This chart gives a global picture of climate-change coverage in the last 11 years, and it underscores the wide variations by region. Image courtesy of the CU-Boulder Media and Climate Change Observatory.

How do mass media drive the conversation on climate change? A team of researchers is on the story

It’s not an overstatement to say that Boulder is an international hub for environmental devotees: atmospheric research experts and polar-bear habitat activists alike.

But Max Boykoff, associate professor of environmental studies at the University of Colorado Boulder, has a unique vantage point on the subject of climate change.

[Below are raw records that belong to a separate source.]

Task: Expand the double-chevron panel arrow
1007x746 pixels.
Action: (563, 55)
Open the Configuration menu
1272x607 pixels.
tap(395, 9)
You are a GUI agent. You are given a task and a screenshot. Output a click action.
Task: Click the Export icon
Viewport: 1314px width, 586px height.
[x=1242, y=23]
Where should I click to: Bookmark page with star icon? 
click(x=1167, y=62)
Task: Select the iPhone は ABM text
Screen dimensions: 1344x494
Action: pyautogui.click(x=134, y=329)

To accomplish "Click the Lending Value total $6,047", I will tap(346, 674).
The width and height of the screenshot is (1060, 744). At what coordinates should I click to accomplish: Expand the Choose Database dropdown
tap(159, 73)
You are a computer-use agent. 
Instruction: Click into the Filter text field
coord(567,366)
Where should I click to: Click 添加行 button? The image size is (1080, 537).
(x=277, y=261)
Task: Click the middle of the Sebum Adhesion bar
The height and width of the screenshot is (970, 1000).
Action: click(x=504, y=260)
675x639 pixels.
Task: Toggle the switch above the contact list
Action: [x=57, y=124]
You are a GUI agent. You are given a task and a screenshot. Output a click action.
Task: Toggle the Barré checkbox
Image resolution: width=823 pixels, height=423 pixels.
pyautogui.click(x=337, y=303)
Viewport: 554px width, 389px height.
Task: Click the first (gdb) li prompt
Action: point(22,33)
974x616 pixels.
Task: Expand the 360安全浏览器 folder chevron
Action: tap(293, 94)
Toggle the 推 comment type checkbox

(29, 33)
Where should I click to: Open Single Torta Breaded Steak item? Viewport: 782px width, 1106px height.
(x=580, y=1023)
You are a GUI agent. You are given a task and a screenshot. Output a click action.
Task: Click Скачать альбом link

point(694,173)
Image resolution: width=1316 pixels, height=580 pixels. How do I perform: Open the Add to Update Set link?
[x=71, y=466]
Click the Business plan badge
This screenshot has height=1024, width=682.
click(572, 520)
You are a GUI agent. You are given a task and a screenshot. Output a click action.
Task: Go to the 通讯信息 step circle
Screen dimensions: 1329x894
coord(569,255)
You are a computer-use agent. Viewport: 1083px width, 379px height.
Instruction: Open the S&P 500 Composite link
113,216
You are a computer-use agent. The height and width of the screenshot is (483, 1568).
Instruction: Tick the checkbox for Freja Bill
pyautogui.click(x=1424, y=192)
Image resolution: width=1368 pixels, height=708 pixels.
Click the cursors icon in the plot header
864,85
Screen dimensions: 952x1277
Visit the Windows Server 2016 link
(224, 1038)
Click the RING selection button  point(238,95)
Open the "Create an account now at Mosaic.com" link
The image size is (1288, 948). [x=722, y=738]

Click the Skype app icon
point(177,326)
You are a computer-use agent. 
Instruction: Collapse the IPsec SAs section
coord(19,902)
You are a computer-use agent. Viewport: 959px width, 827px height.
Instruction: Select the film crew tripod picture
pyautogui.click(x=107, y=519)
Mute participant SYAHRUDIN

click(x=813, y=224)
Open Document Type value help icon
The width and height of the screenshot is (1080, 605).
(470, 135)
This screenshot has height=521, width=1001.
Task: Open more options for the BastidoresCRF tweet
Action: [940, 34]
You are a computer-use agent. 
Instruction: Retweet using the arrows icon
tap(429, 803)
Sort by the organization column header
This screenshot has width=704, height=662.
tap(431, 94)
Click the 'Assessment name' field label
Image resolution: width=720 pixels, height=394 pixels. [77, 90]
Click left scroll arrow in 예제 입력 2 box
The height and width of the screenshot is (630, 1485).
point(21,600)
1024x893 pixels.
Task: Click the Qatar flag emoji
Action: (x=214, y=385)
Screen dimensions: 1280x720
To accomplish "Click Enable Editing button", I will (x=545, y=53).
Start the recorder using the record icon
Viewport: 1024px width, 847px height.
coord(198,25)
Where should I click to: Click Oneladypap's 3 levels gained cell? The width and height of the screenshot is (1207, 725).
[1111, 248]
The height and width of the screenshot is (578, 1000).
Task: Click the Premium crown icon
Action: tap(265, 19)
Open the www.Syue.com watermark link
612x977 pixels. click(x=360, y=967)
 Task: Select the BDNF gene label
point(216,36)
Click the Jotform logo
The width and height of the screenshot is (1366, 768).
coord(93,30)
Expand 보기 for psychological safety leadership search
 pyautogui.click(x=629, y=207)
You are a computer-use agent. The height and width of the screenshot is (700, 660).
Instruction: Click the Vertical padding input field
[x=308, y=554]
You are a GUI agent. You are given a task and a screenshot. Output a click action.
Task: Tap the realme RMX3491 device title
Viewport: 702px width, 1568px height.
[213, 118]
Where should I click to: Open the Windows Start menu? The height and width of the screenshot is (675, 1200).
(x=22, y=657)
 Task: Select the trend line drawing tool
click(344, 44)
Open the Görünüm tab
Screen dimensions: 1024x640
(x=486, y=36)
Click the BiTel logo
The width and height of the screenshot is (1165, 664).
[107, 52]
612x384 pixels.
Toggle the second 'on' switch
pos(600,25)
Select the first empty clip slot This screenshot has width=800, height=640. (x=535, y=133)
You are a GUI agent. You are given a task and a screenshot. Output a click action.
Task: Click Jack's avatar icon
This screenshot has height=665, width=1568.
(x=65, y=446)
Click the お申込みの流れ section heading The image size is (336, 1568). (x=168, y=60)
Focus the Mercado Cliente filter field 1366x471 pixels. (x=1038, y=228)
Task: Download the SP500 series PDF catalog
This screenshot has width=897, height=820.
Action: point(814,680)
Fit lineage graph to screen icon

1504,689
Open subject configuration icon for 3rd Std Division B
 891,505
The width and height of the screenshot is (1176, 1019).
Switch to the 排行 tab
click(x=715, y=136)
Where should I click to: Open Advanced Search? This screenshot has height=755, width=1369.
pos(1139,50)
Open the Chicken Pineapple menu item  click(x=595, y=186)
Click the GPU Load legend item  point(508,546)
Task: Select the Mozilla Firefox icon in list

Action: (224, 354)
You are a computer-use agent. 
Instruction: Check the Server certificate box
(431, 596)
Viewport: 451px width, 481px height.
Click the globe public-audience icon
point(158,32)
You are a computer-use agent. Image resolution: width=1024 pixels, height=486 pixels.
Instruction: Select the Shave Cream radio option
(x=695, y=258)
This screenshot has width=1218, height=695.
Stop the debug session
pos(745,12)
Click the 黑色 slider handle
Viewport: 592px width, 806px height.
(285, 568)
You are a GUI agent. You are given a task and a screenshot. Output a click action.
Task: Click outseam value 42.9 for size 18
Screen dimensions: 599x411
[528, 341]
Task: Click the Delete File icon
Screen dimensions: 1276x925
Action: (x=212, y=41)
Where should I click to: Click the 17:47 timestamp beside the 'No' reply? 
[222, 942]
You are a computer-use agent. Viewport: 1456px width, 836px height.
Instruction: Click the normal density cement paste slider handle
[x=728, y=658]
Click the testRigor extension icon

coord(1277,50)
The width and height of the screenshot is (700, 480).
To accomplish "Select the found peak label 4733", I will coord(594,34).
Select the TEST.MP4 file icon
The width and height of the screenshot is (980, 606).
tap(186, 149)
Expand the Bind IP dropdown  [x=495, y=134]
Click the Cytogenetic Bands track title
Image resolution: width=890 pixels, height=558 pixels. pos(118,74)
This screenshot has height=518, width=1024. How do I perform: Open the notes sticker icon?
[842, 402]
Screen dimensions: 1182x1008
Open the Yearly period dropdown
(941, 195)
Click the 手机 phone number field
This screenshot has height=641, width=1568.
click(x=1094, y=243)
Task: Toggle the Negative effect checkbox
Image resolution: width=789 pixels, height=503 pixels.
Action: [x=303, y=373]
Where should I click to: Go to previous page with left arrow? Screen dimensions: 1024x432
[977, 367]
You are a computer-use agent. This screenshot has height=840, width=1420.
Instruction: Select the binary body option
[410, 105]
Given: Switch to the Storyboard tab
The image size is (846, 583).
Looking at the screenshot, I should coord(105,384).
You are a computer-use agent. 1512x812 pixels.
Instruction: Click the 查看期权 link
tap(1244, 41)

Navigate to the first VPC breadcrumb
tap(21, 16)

Instead of measuring icecap melt, he measures social reactions to such events, on a global scale.

You might say he analyzes the analysts.

Boykoff’s Media and Climate Change Observatory(MeCCO) project examines global mass media coverage of climate change topics, to gauge the scope and level of public dialogue on the wellbeing of spaceship earth.

“We developed ways to look at where and when the conversation is happening,” he says of the research methodology. “We can tell what events indicate ebbs and flows in coverage, and what kinds of things facilitate the conversation or impede it.”

His idea to create MeCCO stemmed from a conversation with a colleague at Oxford University, where Boykoff is a senior visiting research associate in the university’s Environmental Change Institute.

“We were interested in climate coverage between the UK and U.S. media, but a lot of the conversation was speculative” he says. “We said we should have some kind of monitoring system for media coverage.”

The idea led him to found a graduate project for the CU-Boulder’s Center for Science and Technology Policy Research (CSTPR), housed within the Cooperative Institute for Research and Environmental Sciences (CIRES).

The MeCCO team is composed of Boykoff, five graduate students, and post-doctoral researcher and visiting fellow Gesa Luedecke.

"We were interested in climate coverage between the UK and U.S. media, but a lot of the conversation was speculative. We said we should have some kind of monitoring system for media coverage.”

Each month, the team extracts publications containing the terms “climate change” or “global warming” from 50 sources in 25 countries, accessed through record databases Lexis Nexis, Proquest and Factiva. Boykoff also has counterparts at climate research institutes in Spain and Japan who compile articles from their national databases.

“I think this project is a really valuable resource,” Luedecke says. “It’s objective, and it reflects what is important to our society.”

Objective, because the researchers cull data based on a consistent set of criteria. They target publications with a large and diverse geographical range, broad circulation, and reliable access to archives over time.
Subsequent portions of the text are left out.